Back in March I wrote about cracking character consistency — generate one start frame, let a video model carry it into motion, and the end frame comes free because both frames come from the same generation. That fixed storyboard panels. It did not give me a scene.

A scene is shots. Shots are cuts. And every cut is a fresh chance for a character to forget what her face looks like.

So this week I tried two tools I hadn't touched before — mitte.ai and Google Flow — with one question: can either of them hold a character across a whole scene, not just a single clip?

Short answer: better than I expected, and still not enough.

mitte.ai

mitte is a front-end bolted onto a pile of current video models — Seedance 2, Veo, Kling, a dozen others. I fed it Scene 1, the one where Gabe and Nina are trying to leave for date night while the storm rolls in and the kids stall them at the door.

I gave Seedance 2 the four character turnarounds and the storyboard panels, one shot at a time, and asked for six: the establishing wide, Nina speed-walking through the room half-dressed, the two-shot of the parents, the over-the-shoulder of the kids, Mia's close-up, and Gabe finally caving. Then I stitched them.

Six shots, about thirty seconds, Seedance 2 via mitte.ai. No audio — that gets added later.

Watching it back: Mia is Mia in every shot. Leo is Leo. The living room is the same living room — same lamp, same window, same dinosaur toys on the floor. That has never been true before. Six months ago this was the exact thing that broke every time.

It is not free of problems. The tooling is a website — there's no API, so "rendering a scene" means me clicking through a browser, uploading the same reference images over and over, one shot at a time. Seedance's auto-generated audio tripped a content filter twice before I learned to turn it off. And it caps you at two generations at once, so a six-shot scene is a slow afternoon. But the shots themselves hold up. That's the part that matters.

Google Flow

Flow is Google's own thing — same Veo 3.1 under the hood, but built like an actual production tool. It has a Characters panel: upload a character once and it stays in the project. After a session of re-uploading turnarounds into mitte, that felt like a real workflow instead of a chore.

The first shot came out gorgeous and wrong. I'd given Flow the characters but not the room, and Veo decided the scene didn't need a television — a problem when the whole point of the shot is three kids watching one.

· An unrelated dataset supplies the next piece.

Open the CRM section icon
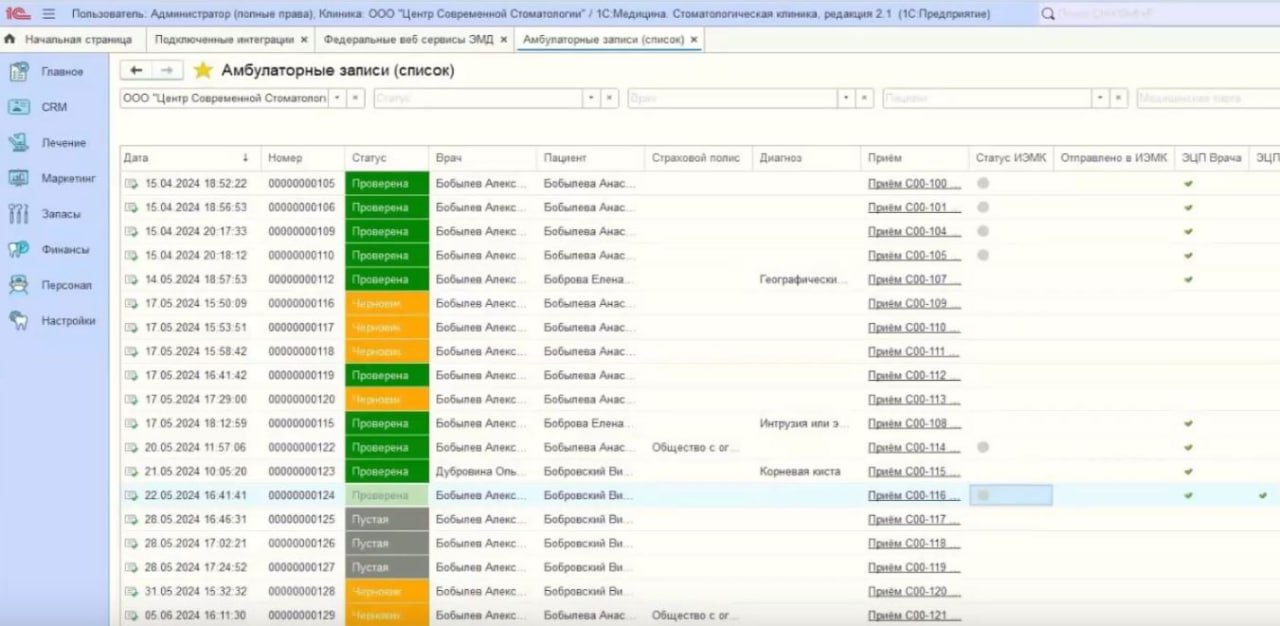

Beautiful. Also missing the entire premise.

The fix was to hand it the storyboard panel as the literal first frame instead of a loose reference. Do that and it behaves — same room, same blocking, the camera holds.

Same shot, with the storyboard panel handed in as the first frame. The TV comes back.

So Flow can do it. The catch is the meter. Veo's good setting burns credits fast — about four shots before Google told me I was out. There's a cheaper, faster model, Omni Flash, that's genuinely close in quality for a quarter the cost, and I finished the parents' two-shot on it.

Gabe and Nina, rendered on Omni Flash — a quarter the cost of the premium Veo setting, and hard to tell apart.

The trade: the expensive Veo models stamp a "Veo" watermark into the corner of every frame. Omni Flash only leaves a small sparkle. Neither is something I want in a finished film.

Where this actually leaves us

I want to be careful here, because the easy version of this post is "we did it." We didn't.

What I have is thirty seconds. Six clips taped together. It's the best-looking thirty seconds this project has produced, and the consistency problem that ate the whole spring looks, for the first time, basically handled. But thirty seconds of an animatic is not a film, and the gap between the two is most of the actual work — performances that carry a scene, timing, edits that mean something, shots that talk to each other instead of just sitting next to each other.

The tools still take liberties I didn't ask for. They still can't be scripted — everything is a person clicking. They still flinch at the kids: Veo's safety filter rejected my first prompt outright for describing children too specifically, and I had to launder the language to get a frame out of it. None of that is film-ready.

But I've been doing this since February, and I can see the slope. In February, rigging a single character was a four-day fight. In March, two consecutive panels wouldn't agree on hair color. This week I got six shots of four characters to hold together across cuts, on tools that didn't exist in usable form when I started. I'm not going to pretend that's a movie. I'm also not going to pretend it isn't moving.

Next: pushing past the single scene, and figuring out which of these — or which combination — is worth committing to.